ACTIVITY>
Should any entry look odd, write it out exactly anyway, along with all the rest.

####

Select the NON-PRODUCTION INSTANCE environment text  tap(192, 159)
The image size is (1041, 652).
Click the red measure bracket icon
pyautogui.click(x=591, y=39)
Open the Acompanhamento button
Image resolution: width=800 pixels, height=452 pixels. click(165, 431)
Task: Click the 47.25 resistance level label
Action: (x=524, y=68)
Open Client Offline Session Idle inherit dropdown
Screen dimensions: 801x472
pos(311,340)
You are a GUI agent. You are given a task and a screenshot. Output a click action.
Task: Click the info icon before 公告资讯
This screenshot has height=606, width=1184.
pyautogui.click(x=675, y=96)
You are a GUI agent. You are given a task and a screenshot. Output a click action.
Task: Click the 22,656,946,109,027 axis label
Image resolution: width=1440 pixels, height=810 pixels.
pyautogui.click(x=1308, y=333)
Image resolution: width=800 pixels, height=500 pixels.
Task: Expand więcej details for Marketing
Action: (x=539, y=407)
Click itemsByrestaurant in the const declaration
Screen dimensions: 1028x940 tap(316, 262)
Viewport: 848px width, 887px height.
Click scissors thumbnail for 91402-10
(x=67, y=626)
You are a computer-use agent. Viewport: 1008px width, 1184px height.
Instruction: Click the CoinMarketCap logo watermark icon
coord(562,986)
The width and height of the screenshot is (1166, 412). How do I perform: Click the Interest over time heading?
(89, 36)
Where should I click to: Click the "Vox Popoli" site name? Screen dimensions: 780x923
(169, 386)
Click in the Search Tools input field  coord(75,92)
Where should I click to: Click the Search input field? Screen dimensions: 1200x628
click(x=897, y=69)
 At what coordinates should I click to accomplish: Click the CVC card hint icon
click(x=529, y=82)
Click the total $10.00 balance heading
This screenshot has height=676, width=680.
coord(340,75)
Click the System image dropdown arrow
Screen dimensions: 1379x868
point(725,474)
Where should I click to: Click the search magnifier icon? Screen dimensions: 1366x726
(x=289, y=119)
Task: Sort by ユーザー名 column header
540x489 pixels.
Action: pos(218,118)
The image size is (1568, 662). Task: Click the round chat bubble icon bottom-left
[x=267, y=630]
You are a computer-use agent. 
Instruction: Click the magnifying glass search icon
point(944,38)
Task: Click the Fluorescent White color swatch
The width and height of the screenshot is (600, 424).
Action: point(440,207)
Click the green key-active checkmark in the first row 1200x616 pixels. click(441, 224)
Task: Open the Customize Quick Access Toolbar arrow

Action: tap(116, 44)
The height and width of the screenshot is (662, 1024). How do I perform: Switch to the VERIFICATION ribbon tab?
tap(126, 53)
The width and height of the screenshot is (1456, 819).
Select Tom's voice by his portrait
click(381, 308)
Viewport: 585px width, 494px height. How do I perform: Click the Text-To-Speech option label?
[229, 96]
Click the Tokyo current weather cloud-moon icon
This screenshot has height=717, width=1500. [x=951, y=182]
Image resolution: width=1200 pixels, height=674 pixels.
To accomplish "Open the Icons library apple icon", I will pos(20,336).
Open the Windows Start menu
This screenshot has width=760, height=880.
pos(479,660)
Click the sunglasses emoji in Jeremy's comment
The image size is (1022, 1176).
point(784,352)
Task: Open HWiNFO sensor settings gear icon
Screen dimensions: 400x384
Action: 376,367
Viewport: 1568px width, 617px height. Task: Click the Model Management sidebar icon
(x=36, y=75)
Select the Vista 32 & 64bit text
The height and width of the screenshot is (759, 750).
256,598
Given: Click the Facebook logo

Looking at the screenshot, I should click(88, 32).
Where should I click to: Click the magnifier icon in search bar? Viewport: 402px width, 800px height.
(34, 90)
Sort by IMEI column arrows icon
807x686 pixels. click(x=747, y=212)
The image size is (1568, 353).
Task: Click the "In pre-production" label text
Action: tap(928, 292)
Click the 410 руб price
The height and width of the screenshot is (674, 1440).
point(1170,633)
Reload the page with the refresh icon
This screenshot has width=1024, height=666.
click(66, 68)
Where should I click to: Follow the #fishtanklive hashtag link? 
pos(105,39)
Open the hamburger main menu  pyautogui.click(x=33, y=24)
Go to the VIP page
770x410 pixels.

####

ANSWER SPACE>
Select the NON-PRODUCTION INSTANCE environment text  tap(192, 159)
The image size is (1041, 652).
Click the red measure bracket icon
pyautogui.click(x=591, y=39)
Open the Acompanhamento button
Image resolution: width=800 pixels, height=452 pixels. click(165, 431)
Task: Click the 47.25 resistance level label
Action: (x=524, y=68)
Open Client Offline Session Idle inherit dropdown
Screen dimensions: 801x472
pos(311,340)
You are a GUI agent. You are given a task and a screenshot. Output a click action.
Task: Click the info icon before 公告资讯
This screenshot has height=606, width=1184.
pyautogui.click(x=675, y=96)
You are a GUI agent. You are given a task and a screenshot. Output a click action.
Task: Click the 22,656,946,109,027 axis label
Image resolution: width=1440 pixels, height=810 pixels.
pyautogui.click(x=1308, y=333)
Image resolution: width=800 pixels, height=500 pixels.
Task: Expand więcej details for Marketing
Action: (x=539, y=407)
Click itemsByrestaurant in the const declaration
Screen dimensions: 1028x940 tap(316, 262)
Viewport: 848px width, 887px height.
Click scissors thumbnail for 91402-10
(x=67, y=626)
You are a computer-use agent. Viewport: 1008px width, 1184px height.
Instruction: Click the CoinMarketCap logo watermark icon
coord(562,986)
The width and height of the screenshot is (1166, 412). How do I perform: Click the Interest over time heading?
(89, 36)
Where should I click to: Click the "Vox Popoli" site name? Screen dimensions: 780x923
(169, 386)
Click in the Search Tools input field  coord(75,92)
Where should I click to: Click the Search input field? Screen dimensions: 1200x628
click(x=897, y=69)
 At what coordinates should I click to accomplish: Click the CVC card hint icon
click(x=529, y=82)
Click the total $10.00 balance heading
This screenshot has height=676, width=680.
coord(340,75)
Click the System image dropdown arrow
Screen dimensions: 1379x868
point(725,474)
Where should I click to: Click the search magnifier icon? Screen dimensions: 1366x726
(x=289, y=119)
Task: Sort by ユーザー名 column header
540x489 pixels.
Action: pos(218,118)
The image size is (1568, 662). Task: Click the round chat bubble icon bottom-left
[x=267, y=630]
You are a computer-use agent. 
Instruction: Click the magnifying glass search icon
point(944,38)
Task: Click the Fluorescent White color swatch
The width and height of the screenshot is (600, 424).
Action: point(440,207)
Click the green key-active checkmark in the first row 1200x616 pixels. click(441, 224)
Task: Open the Customize Quick Access Toolbar arrow

Action: tap(116, 44)
The height and width of the screenshot is (662, 1024). How do I perform: Switch to the VERIFICATION ribbon tab?
tap(126, 53)
The width and height of the screenshot is (1456, 819).
Select Tom's voice by his portrait
click(381, 308)
Viewport: 585px width, 494px height. How do I perform: Click the Text-To-Speech option label?
[229, 96]
Click the Tokyo current weather cloud-moon icon
This screenshot has height=717, width=1500. [x=951, y=182]
Image resolution: width=1200 pixels, height=674 pixels.
To accomplish "Open the Icons library apple icon", I will pos(20,336).
Open the Windows Start menu
This screenshot has width=760, height=880.
pos(479,660)
Click the sunglasses emoji in Jeremy's comment
The image size is (1022, 1176).
point(784,352)
Task: Open HWiNFO sensor settings gear icon
Screen dimensions: 400x384
Action: 376,367
Viewport: 1568px width, 617px height. Task: Click the Model Management sidebar icon
(x=36, y=75)
Select the Vista 32 & 64bit text
The height and width of the screenshot is (759, 750).
256,598
Given: Click the Facebook logo

Looking at the screenshot, I should click(88, 32).
Where should I click to: Click the magnifier icon in search bar? Viewport: 402px width, 800px height.
(34, 90)
Sort by IMEI column arrows icon
807x686 pixels. click(x=747, y=212)
The image size is (1568, 353).
Task: Click the "In pre-production" label text
Action: tap(928, 292)
Click the 410 руб price
The height and width of the screenshot is (674, 1440).
point(1170,633)
Reload the page with the refresh icon
This screenshot has width=1024, height=666.
click(66, 68)
Where should I click to: Follow the #fishtanklive hashtag link? 
pos(105,39)
Open the hamburger main menu  pyautogui.click(x=33, y=24)
Go to the VIP page
770x410 pixels.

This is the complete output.